■ WHAT IS REQUIRED ■
Write the next few sentences of the passage below on screw conveyor shafts, seals and bearings.
====== SOURCE DOCUMENT ======
The primary consideration in determining the type and size of coupling and drive shafts is whether the shafts selected are adequate to transmit the horsepower required, including any overload. Normally, cold-rolled shafts are adequate. However, high-tensile shafts may be required due to torque limitations. Also, stainless steel shafts may be necessary when corrosive or contaminable materials are to be handled. Conveyors equipped with non-lubricated iron hanger bearings require hardened coupling shafts, and hard-surfaced hanger bearings require hard-surfaced shafts. Specific shaft size determination is covered in the Torque Capacities Section.

Shaft Seals

Several conveyor end seal types are available to prevent contamination of the conveyed material or to prevent the escaped of material from the system.


Hanger Bearings – The purpose of hanger bearings is to provide intermediate support when multiple screw sections are used. Hanger bearings are designed primarily for radial loads. Adequate clearance should be allowed between the bearings and the conveyor pipe ends to prevent damage by the thrust load which is transmitted through the conveyor pipe.

The hanger bearing recommendations listed in the Component Series Table are generally adequate for the material to be handled. Often, however, unusual characteristics of the material or the conditions under which the conveyor must operate make it desirable to use special bearing materials. A list of available special bearing materials is provided in this section. For specific recommendations regarding the use of special bearing materials, consult Kase’s Engineering Department.

End Bearings – Several end bearing types are available, and their selection depends on two basic factors: Radial load and thrust load. The relative values of these loads determines end bearing types.

Radial load is negligible at the conveyor tail shaft. However, drive ends (unless integrated with the conveyor end plate) are subject to radial loading due to overhung drive loads, such as chain sprockets or shaft-mounted speed reducers.
====== DATA UNDER STUDY ======
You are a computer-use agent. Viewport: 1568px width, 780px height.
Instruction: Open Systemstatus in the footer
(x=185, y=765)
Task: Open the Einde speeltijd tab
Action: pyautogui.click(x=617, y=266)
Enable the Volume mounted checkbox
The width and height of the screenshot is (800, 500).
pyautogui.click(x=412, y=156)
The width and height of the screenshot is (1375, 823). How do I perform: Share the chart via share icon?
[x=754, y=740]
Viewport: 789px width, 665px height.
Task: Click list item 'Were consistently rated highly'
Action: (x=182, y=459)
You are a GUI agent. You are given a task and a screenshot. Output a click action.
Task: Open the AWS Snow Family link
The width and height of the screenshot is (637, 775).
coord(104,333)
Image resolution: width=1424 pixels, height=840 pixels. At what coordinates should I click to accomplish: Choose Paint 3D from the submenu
======
■ EXERCISE OUTPUT ■
Thrust is the reaction, through the conveyor screw or screws, resulting from movement of the material. Therefore, the end bearing must prevent axial movement of the screw which would allow contact with hanger bearings or ends. Thrust bearings should be located at the discharge end of the conveyor. This places the conveyor in tension, preventing deflection in the screws when the system is heavily loaded. The following diagrams illustrate discharge and inlet end positions of the thrust bearing.

Screw Conveyor Component Diagram

Component Series

The recommended Component Series for the material to be conveyed may be found in the Materials Table at the beginning of the Engineering Section. The alphabetical code relates to the general component series, and the numerical code refers to bearings and coupling shafts. The Component Series Table follows on the next page. Bearing and coupling shaft recommendations are listed in the table below. The Component Series Table lists the screw conveyor numbers for both helicoid and sectional screws and gives the trough and cover thicknesses. The Bearing and Coupling Shaft Table lists the recommended materials of construction.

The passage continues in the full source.